Когда они пересекали площадь, Елена, к своему удивлению, услышала, как муж ее сквозь зубы бормочет проклятие. Какой же он странный, угрюмый молодой человек! Но когда она взглянула на него, он печально улыбнулся.
– Это мои враги, – прошептал он. – Все они одним миром мазаны! Они все в родстве. – (Четверо мужчин показались ей вполне безобидными.) – А более всего берегись попа, – добавил он.
Страх Бориса перед священником основывался на одном-единственном факте: Стефан знал грамоте. Сам-то Борис с трудом мог разобрать несколько слов. Он знал, что многие вельможи при дворе умеют читать и писать, а монахи и игумены в крупных монастырях читали и писали на церковно-славянском языке. Но зачем нужны книги приходскому священнику из крохотной деревеньки? Борису это представлялось чужеземным, подозрительным обычаем. Да кто их читает, эти книги, – одни католики да странные немецкие протестанты, что торгуют с Москвой. Хуже того, книги читают евреи.
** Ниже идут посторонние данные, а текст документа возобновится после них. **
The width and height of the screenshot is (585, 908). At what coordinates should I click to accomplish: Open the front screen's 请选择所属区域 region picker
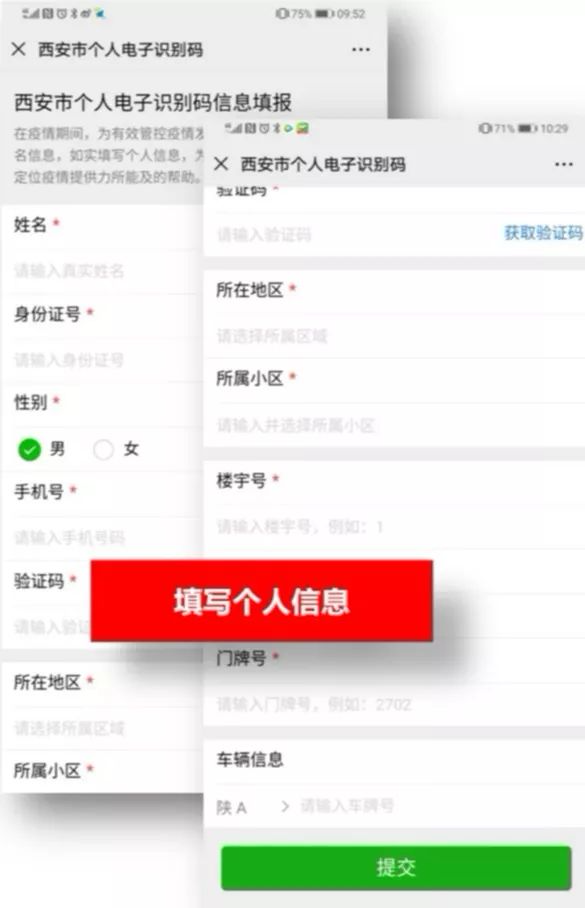point(394,336)
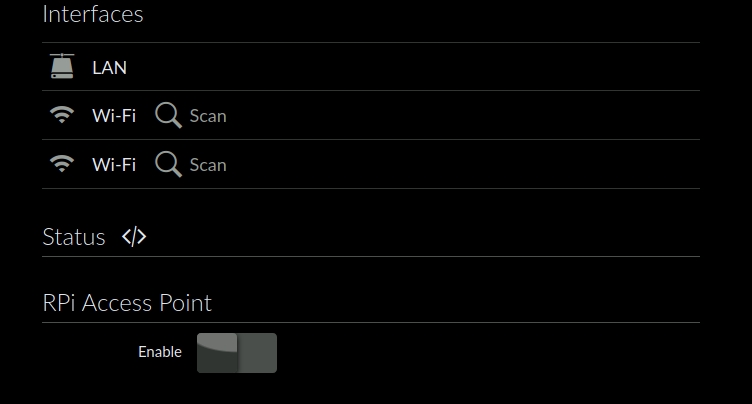Expand the LAN interface entry
This screenshot has height=404, width=752.
tap(109, 68)
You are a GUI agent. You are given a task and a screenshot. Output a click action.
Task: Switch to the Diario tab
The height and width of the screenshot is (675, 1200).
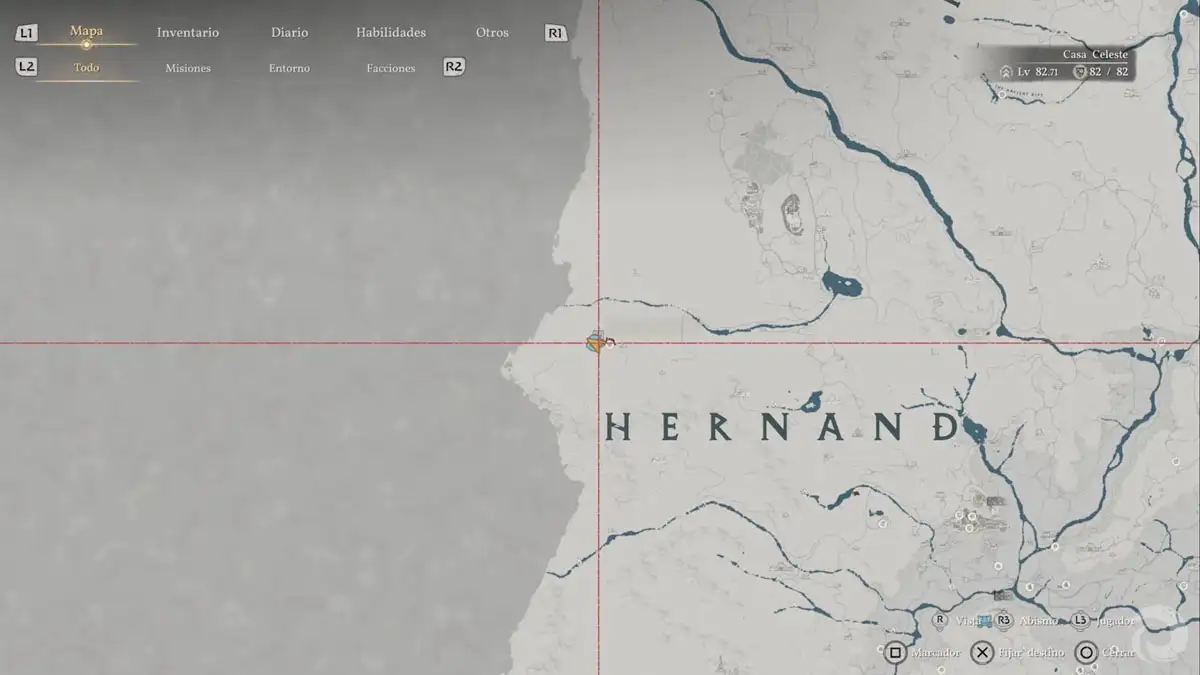tap(289, 32)
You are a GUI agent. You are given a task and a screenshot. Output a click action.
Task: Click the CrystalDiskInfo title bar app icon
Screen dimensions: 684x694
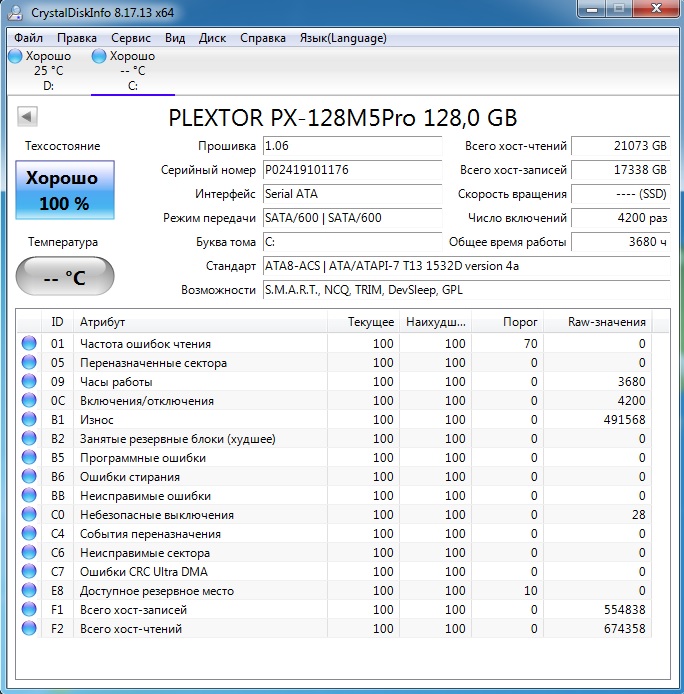15,14

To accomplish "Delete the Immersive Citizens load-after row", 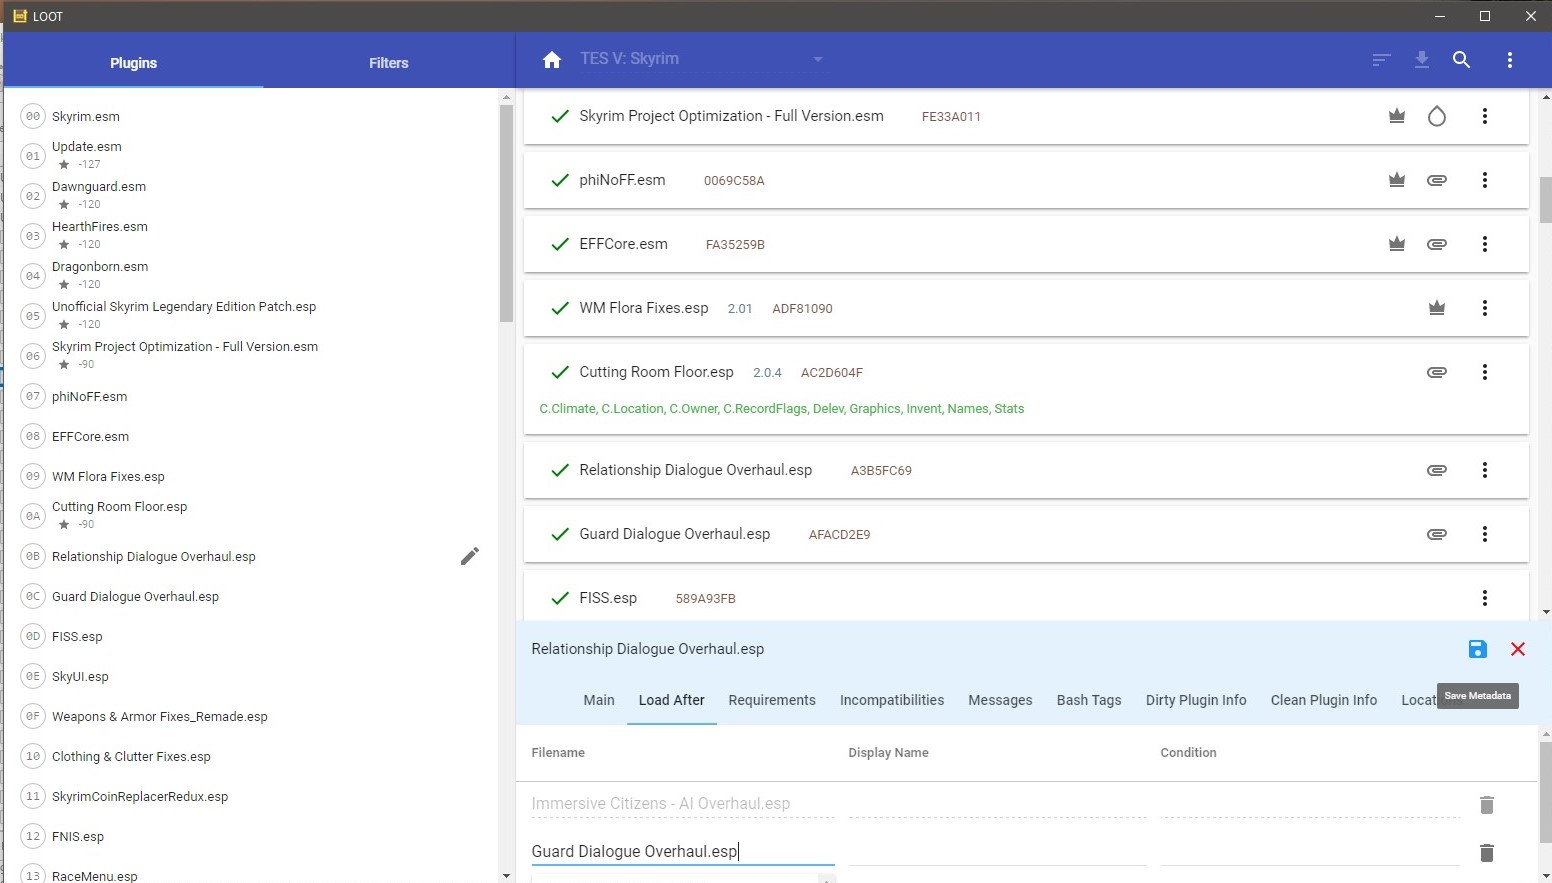I will click(x=1486, y=805).
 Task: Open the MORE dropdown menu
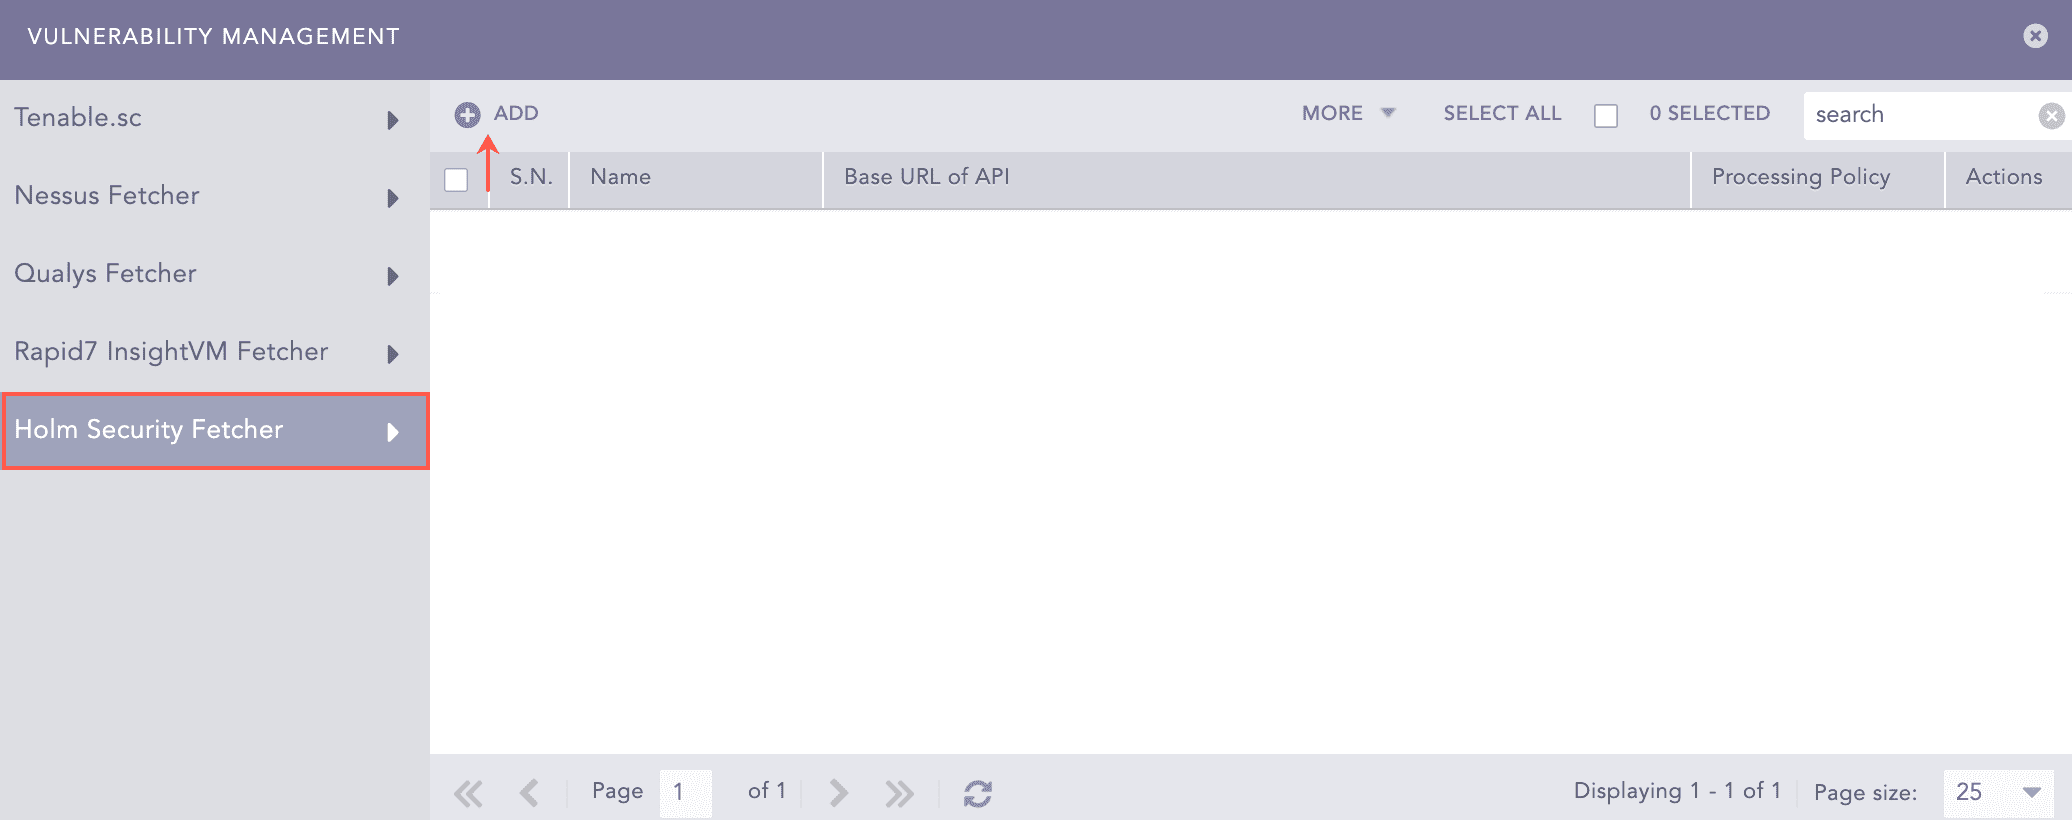1347,114
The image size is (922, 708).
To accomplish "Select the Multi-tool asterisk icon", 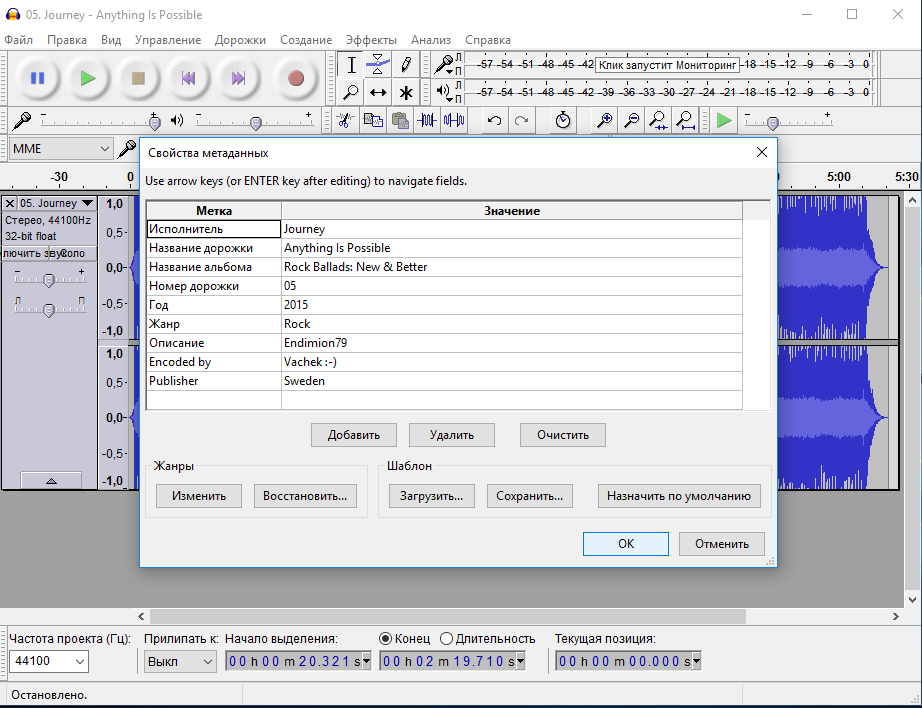I will [405, 93].
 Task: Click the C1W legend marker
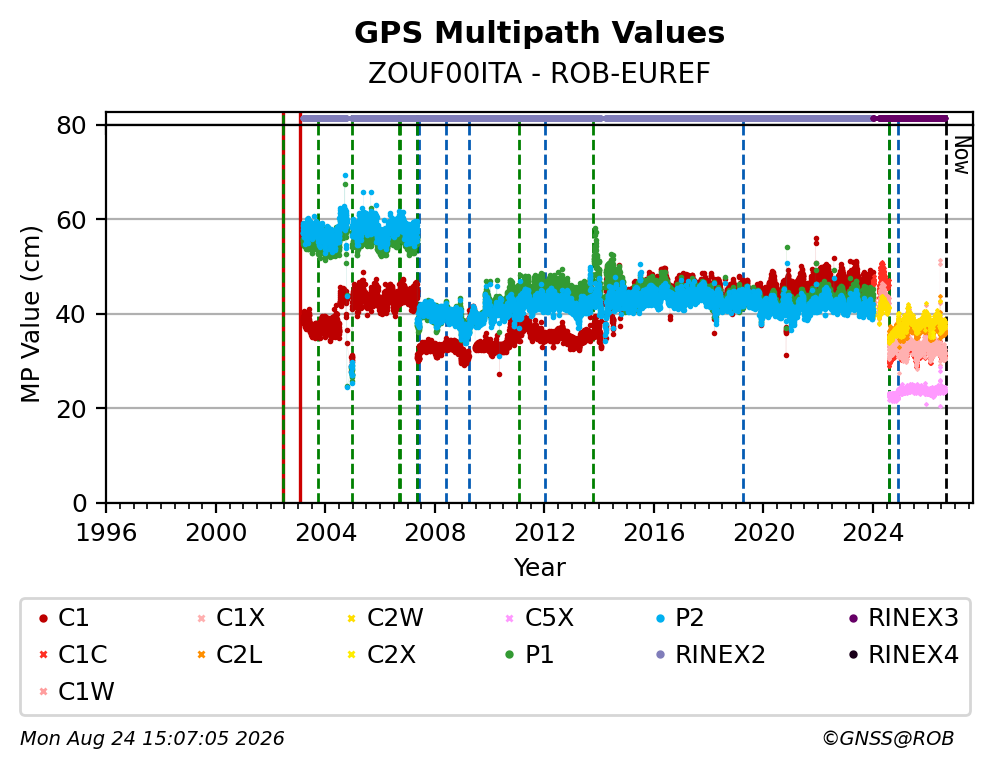tap(43, 692)
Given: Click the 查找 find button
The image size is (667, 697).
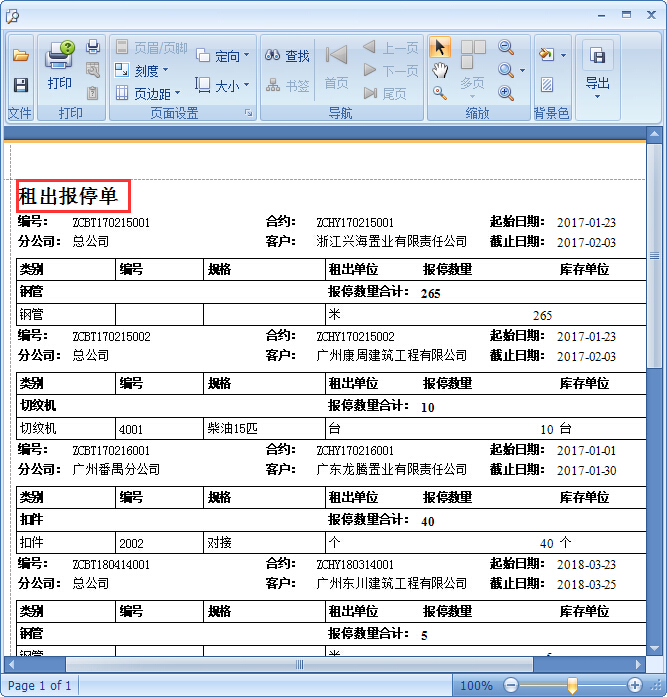Looking at the screenshot, I should pos(288,56).
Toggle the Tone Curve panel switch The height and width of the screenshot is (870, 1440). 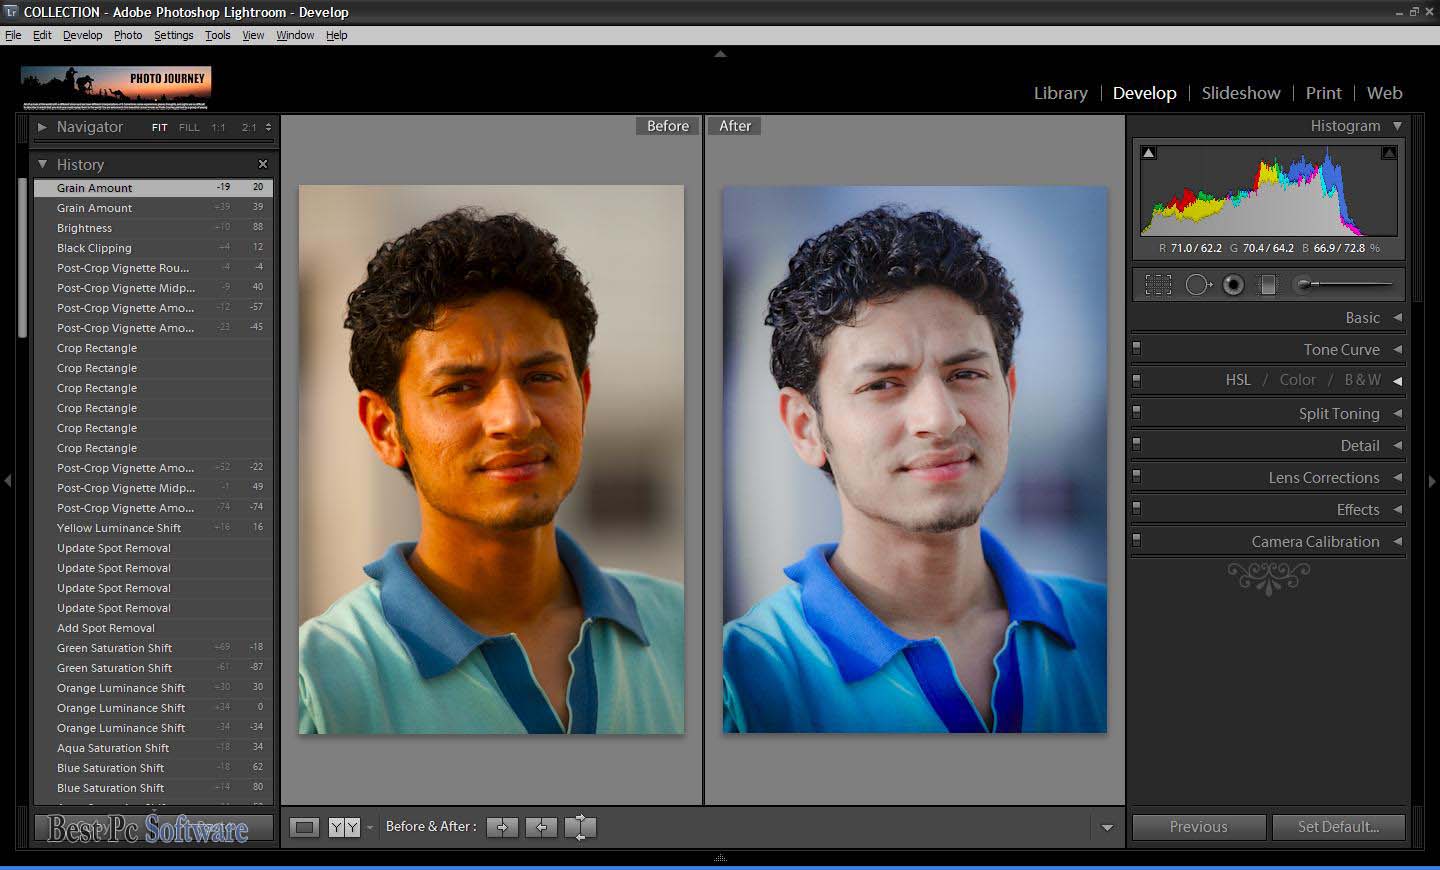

Ведь никогда нельзя сбрасывать со счетов еврейскую угрозу: Борис знал об этом. Впрочем, под еврейской угрозой он понимал не иудаизм как таковой и не евреев, а христианских еретиков, известных как «жидовствующие».
Это была странная секта. Они ненадолго появились в лоне православной церкви в прошлом столетии и были искоренены в царствование Ивана Великого. Некоторые из них, подобно евреям, считали Христа не Мессией, а пророком. Но даже в те времена точно никто не представлял себе природу их ереси. Впрочем, последующим поколениям благочестивых русских вроде Бориса было ясно, что эти люди полагались на логику, утонченные, изощренные аргументы в спорах и на книжную премудрость, а значит, нет им веры.
Борис знал, что монах Даниил мечтает захватить для монастыря его земли, это было понятно. Но к чему стремится Стефан, какую цель преследует он?